Tuesday, December 8, 2015

Random Thoughts 1207

Sometimes, when I have a translation in front of me that's been "checked" by a co-worker and they are looking at me, I want to just throw it down and say, "I really don't care."

This sentiment is probably shared by millions of working people, so I know I'm not alone. 

I feel frustrated with my inability to explain written and spoken English grammar. I also am frustrated with my writing. It wasn't until after I graduated university and moved to Japan that my mom told me she thought I wrote well. Throughout school I remember hearing, "What is this? This is something a retarded kindergartner would write, not a seventh grader." Or something in a similar vein. Similarly, grammar wasn't exactly a subject in school. We learned of verbs and adjectives...conjunction junctions and their functions, but anything more than that makes my eyes gloss over.

However working in translation with Japanese people means I must...need to learn how to explain grammatical concepts to them in the way that they understand. Usually I turn to a writing manual I bought in my first year of university; I search for the grammar point and kind of shove it in their faces.

Sometimes that works.

Many times I'm told that my understanding of the Japanese is wrong and that X is the subject, not Y. In these cases, I find myself up against something I often encountered in elementary school. You know when you turn in your first draft paper and the teacher rewrites some of your sentences? Your teacher keeps your ideas, but uses more sophisticated writing to make everything cleaner. 

Well...it's like the opposite of that. I would write, "In response, the minister spoke about the importance of the project." I then get a rewrite back that goes, "The minister said, 'This project is important,' in response to the CEO." My coworker would say something about how "the minister" is the subject, so that should come first, the quote is a direct quote in the original Japanese, so we must keep it the same in English and finally something about how my English was "off."

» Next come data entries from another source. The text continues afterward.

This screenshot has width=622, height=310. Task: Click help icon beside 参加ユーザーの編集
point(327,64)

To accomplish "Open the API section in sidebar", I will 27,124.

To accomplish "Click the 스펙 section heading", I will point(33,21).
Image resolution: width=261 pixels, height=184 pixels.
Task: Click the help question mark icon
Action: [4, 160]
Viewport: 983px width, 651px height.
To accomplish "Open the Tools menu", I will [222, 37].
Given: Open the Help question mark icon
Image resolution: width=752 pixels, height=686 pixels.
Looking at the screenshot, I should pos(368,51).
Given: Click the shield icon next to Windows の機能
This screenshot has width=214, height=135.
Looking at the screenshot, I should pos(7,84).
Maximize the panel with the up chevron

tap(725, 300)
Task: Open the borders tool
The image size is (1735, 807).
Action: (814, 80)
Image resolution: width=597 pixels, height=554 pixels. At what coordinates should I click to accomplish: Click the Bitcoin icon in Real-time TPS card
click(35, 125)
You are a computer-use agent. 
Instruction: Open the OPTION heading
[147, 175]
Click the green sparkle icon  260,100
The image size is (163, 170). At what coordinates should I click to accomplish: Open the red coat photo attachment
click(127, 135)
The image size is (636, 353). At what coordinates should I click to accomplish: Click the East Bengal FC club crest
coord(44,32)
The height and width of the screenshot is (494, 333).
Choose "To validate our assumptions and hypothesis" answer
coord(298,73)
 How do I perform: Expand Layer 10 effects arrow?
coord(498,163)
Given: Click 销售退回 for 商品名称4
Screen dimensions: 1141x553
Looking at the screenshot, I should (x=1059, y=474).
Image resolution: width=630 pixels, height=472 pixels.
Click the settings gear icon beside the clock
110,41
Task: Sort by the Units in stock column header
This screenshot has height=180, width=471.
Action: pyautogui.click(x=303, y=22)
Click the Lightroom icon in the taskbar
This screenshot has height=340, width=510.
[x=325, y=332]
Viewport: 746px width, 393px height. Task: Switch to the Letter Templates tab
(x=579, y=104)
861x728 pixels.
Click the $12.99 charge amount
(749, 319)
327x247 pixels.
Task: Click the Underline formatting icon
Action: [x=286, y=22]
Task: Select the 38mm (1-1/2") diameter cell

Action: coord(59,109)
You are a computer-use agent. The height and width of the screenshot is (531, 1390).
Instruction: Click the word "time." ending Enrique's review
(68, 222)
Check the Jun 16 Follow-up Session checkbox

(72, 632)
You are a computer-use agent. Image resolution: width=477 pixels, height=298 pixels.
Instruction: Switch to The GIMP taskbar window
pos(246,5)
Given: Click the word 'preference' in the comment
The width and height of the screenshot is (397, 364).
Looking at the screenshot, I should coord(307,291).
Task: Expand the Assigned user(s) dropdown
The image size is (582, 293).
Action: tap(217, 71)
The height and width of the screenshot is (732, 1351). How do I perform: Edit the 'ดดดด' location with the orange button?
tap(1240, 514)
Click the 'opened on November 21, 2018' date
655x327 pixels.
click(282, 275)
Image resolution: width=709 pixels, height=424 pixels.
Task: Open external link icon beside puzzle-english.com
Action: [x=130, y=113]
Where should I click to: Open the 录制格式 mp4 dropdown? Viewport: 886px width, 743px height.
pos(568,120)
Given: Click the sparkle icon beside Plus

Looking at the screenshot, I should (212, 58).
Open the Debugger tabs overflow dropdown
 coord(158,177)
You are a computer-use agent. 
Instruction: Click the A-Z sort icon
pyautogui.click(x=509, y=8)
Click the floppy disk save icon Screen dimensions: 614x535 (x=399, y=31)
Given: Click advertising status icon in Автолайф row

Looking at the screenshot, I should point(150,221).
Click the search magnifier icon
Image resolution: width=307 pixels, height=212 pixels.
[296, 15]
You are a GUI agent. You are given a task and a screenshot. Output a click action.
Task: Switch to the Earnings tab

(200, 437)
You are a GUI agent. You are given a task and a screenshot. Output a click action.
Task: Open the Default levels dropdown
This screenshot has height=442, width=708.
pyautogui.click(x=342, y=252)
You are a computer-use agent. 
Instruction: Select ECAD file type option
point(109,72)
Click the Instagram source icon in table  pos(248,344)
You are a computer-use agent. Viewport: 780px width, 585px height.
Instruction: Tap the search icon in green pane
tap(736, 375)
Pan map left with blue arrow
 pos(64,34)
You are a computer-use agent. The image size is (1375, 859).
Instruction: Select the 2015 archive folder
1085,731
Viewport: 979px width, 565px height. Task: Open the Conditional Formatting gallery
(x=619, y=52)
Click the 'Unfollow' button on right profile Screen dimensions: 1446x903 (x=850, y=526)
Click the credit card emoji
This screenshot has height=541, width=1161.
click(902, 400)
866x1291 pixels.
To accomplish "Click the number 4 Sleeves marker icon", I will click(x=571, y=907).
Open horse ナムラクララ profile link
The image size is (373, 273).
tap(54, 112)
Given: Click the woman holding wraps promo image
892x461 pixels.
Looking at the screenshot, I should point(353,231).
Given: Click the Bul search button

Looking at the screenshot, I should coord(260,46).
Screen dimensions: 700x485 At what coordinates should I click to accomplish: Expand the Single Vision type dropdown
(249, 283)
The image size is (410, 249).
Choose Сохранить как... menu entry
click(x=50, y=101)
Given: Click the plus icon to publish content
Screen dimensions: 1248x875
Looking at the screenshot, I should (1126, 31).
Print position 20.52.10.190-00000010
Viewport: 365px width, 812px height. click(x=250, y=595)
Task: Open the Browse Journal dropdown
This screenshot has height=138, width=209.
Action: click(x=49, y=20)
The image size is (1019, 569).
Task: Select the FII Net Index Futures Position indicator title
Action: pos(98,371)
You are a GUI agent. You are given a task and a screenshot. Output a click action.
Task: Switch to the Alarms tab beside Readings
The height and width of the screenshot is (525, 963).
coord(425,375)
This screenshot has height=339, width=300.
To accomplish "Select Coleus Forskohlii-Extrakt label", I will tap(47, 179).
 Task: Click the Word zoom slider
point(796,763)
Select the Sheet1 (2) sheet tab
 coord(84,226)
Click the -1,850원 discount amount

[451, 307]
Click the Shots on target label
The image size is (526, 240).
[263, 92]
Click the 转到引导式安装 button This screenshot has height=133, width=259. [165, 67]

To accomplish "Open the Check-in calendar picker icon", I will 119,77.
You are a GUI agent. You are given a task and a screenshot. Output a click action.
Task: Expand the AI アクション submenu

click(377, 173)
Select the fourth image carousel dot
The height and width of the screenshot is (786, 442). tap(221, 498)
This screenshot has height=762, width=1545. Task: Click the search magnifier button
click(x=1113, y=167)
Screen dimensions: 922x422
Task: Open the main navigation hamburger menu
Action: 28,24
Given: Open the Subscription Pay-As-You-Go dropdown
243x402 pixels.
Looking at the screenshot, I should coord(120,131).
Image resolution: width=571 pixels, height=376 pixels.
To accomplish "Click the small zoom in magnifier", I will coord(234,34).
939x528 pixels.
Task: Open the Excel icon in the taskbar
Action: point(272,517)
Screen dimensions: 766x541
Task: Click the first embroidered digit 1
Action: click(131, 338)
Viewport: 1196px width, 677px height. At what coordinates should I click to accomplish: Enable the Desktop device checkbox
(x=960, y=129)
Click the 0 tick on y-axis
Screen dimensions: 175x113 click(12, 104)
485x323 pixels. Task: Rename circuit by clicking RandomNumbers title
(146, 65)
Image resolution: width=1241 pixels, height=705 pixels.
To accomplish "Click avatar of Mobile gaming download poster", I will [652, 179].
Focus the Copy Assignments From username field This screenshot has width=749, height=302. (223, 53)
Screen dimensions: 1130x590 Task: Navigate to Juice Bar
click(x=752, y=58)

So, I change it. I prefer what I wrote 9 times out of 10. However, if that's what they want, and it makes sense, I'll keep it. But, I really want to tell them "fuck it." A lot of what I translate will never been seen by anyone other than Google's bots. 

What annoys me, what really rubs me the wrong way, is how often I have to hear, "This English doesn't make sense." I do not have time to comb through hundreds of years of English-language evolution and grammar to explain why, "We would be really happy if you can come to our humble event," may be grammatically "correct" but "wrong" for everything. Trust me when I say it sounds weird. Trust me even more if you have never lived in an English-speaking country.